Their approach is now far more about understanding motivations for sharing and then working with staff and students to build confidence, understanding and sharing of content in appropriately open ways rather than trying to ensure content is in the “right” format.

Open Access was also a linking theme. The Ithaka conference was situated squarely within the research and publishing sphere. I am very much on the periphery of this area (please read the rest of this section with that in mind), but it was quite fascinating to sit in on some of the discussions, particularly those around new models of publishing and peer review. As this is Open Access Week, I found it timely to read far more informed comment on the OA debate from both Peter Murray Rest and Martin Weller yesterday.

I rather naively anticipated general support and consensus about OA. During the conference I got an insight into another side of the debate. A round table session featuring a university press, and two subject associations highlighted their pressures around OA. Whilst recognising the need to evolve and change, it was pointed out many smaller associations and publishers exist for their publication, not to make profit. Many of them don’t receive any other funding so rely on their sales just to survive. But there was general recognition that a journal alone was no longer a sustainable model. There needs to be more exploration of new models including moving from print to wholly online publishing, looking at extending value through increased and improved access to scholarly databases and/or bibliographies, exploring the potential of producing more case studies with teaching notes and industry reports and surveys. Journals need to change from just being text based to including other types of content (video, data etc).

The need for hybrid OA approaches with more community/crowdsourced approaches to peer review was also a common theme.

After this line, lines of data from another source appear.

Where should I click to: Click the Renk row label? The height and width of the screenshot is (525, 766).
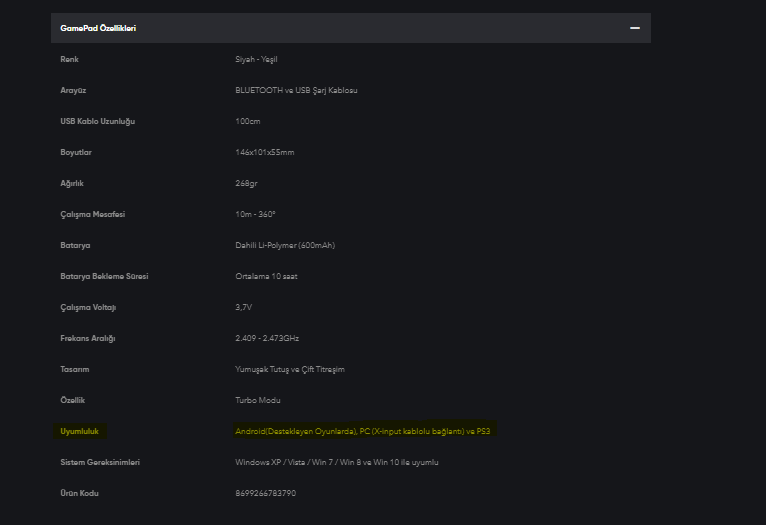pyautogui.click(x=69, y=60)
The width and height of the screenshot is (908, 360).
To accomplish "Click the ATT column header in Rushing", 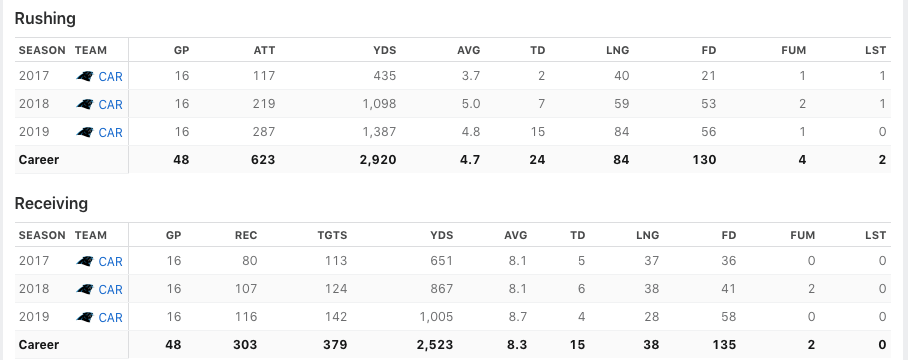I will [x=264, y=50].
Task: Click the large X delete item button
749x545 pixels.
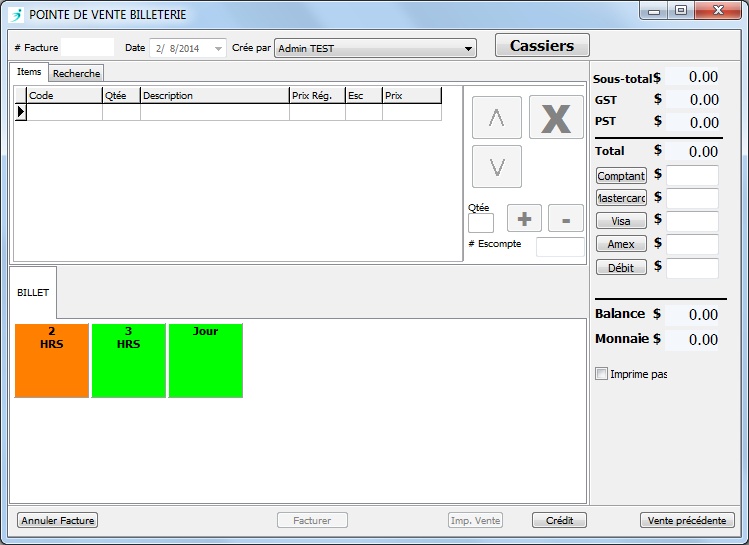Action: click(x=556, y=118)
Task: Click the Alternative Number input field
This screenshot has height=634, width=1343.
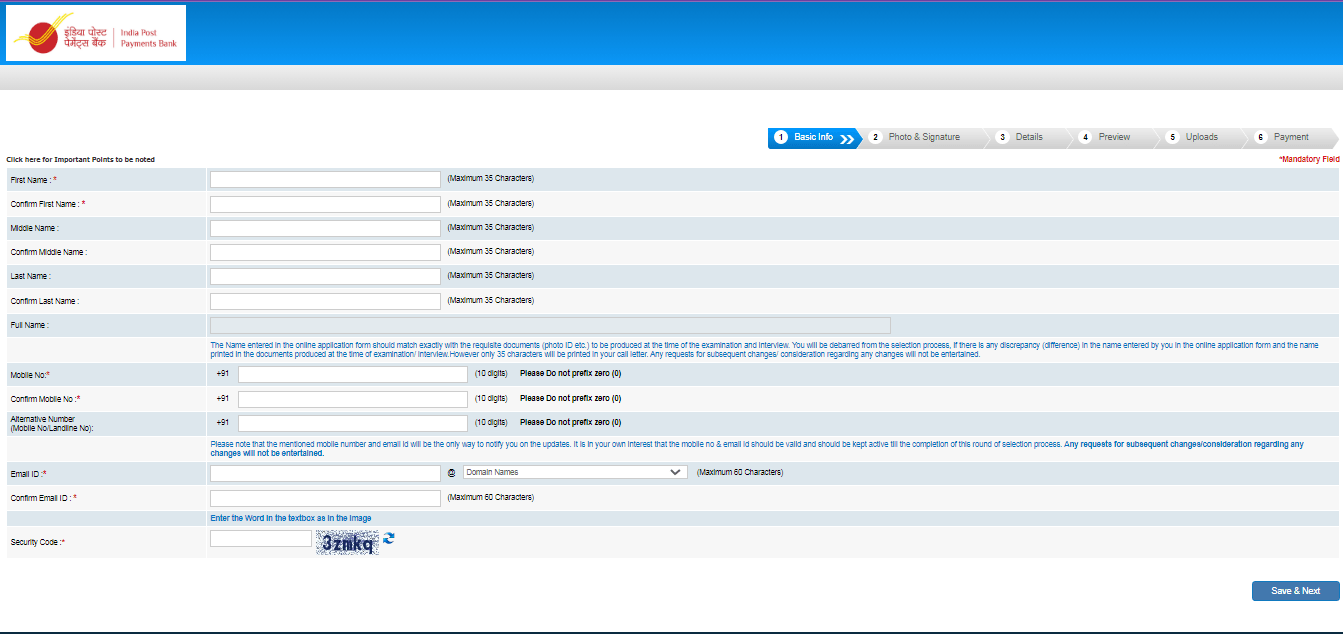Action: coord(352,423)
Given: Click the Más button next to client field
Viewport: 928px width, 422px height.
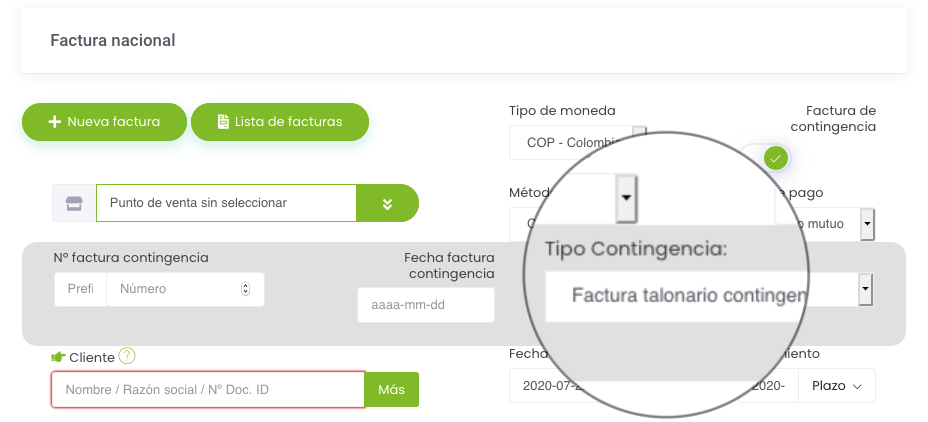Looking at the screenshot, I should pos(391,389).
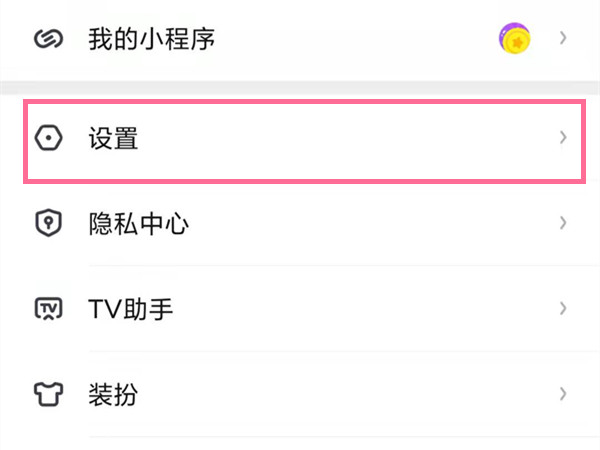Image resolution: width=600 pixels, height=450 pixels.
Task: Tap the gold coin badge on 我的小程序
Action: (x=515, y=39)
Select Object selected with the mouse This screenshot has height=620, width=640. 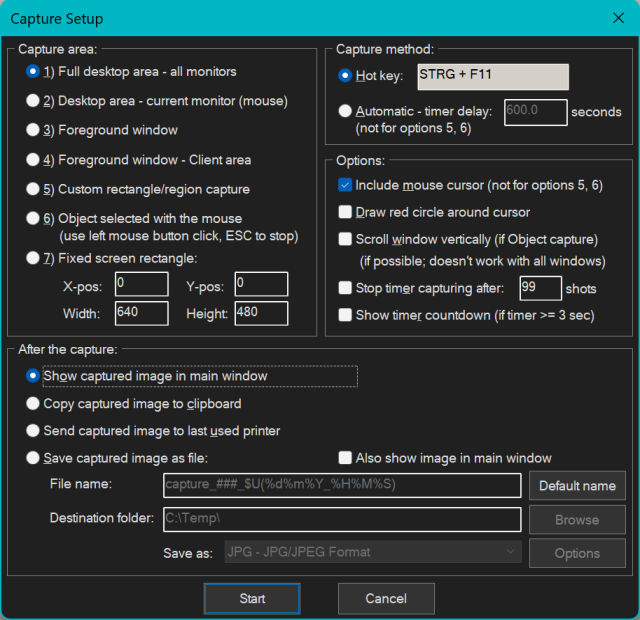pos(34,218)
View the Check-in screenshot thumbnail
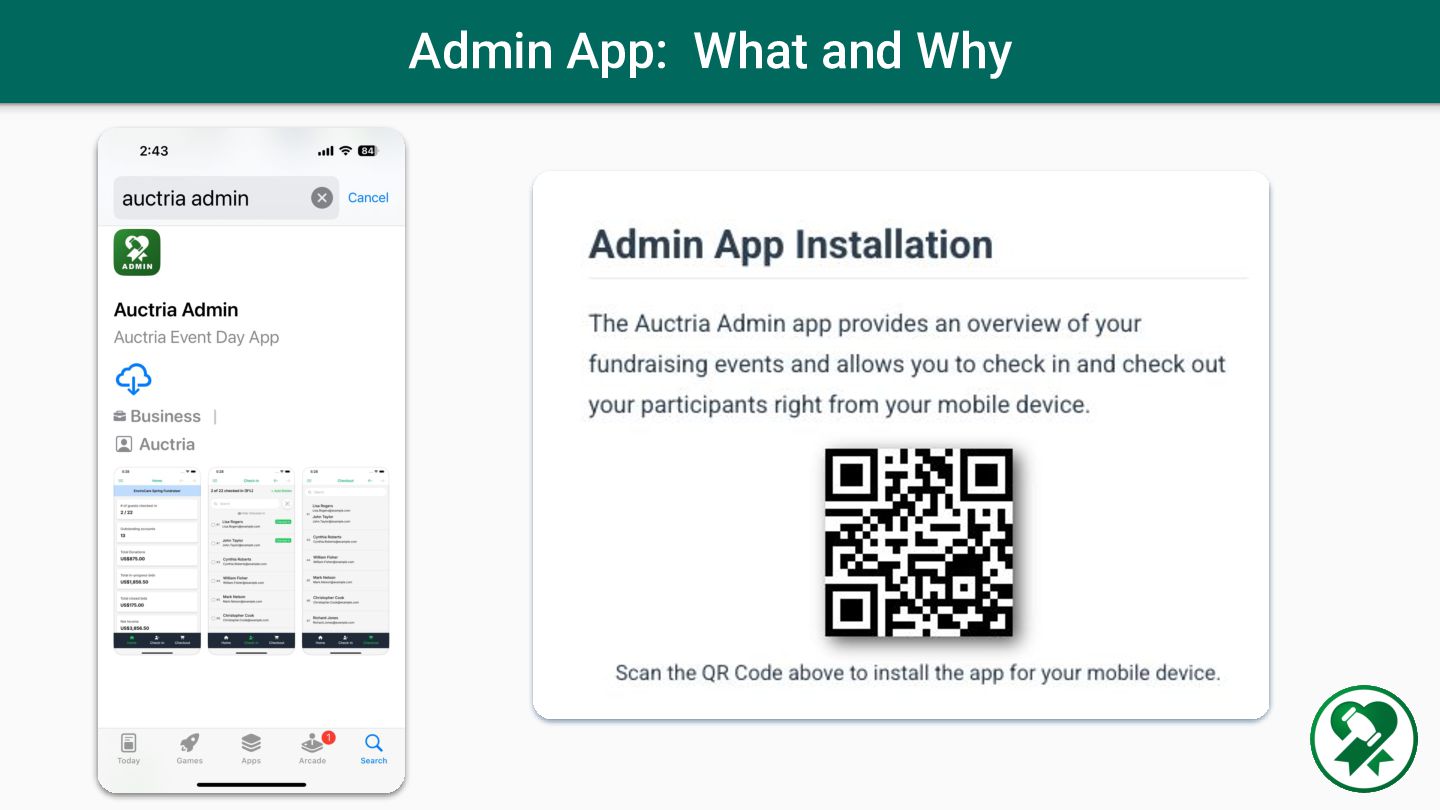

This was followed up in in a session called “Next Generation Peer Review”, where a number of OA platforms such as PLOS One, F1000 Research, Rubriq and a new addition to the market PeerJ were highlighted. PeerJ is launching next month, and is being designed to take have a very community driven approach. Initial membership is $99 per year, and they are hoping to reduce that to zero by selling other data. Exactly what/how that would work is as yet unclear. But that certainly seemed to chime with what the smaller publishers were saying the day before. This approach also seemed to be drawing on ideals of scholarly societies where membership and reviews are trusted and more importantly open processes.

Obviously there needs to be more experimentation around open review processes which was discussed but there are certainly opportunities to expand OA approaches and perhaps open peer review could be a disruptive force in this area. I’ve pulled my twitter notes from these sessions together in a storify as they capture the essence of the discussions.

The need for more open access, particularly for publicly funded research was the starting point for John Willinsky’s keynote at OpenEd, where he made a rallying cry for the extended right to and power of open access, open data and open education. Again more merging and mixing of the elements of Amber’s diagram.

One other thing that really stuck out for me (and a couple of other delegates) at OpenEd was the omnipresence of the e-book. Whilst I fully appreciate that bringing down the cost of text books, and of course making as many texts as possible available under open licences such as CC, is a great thing (not least for the amount of money it can save students and institutions); it did seem that e-books were the only concern of some presentations. I did feel slightly uneasy about the tyranny of text book particularly as theme of the conference was “beyond content”. But, given the cost of some text books and the fact that you don’t seem to be able to pass any college courses in North America without access to set texts I can see why many sessions were centered around this. Maybe it’s just a British thing, and I should feel fortunate that, as yet, we don’t have similar pressures. I think (hope!) the presentation David and I did on the history of OER from a UK perspective highlighted a non-content centric view of development.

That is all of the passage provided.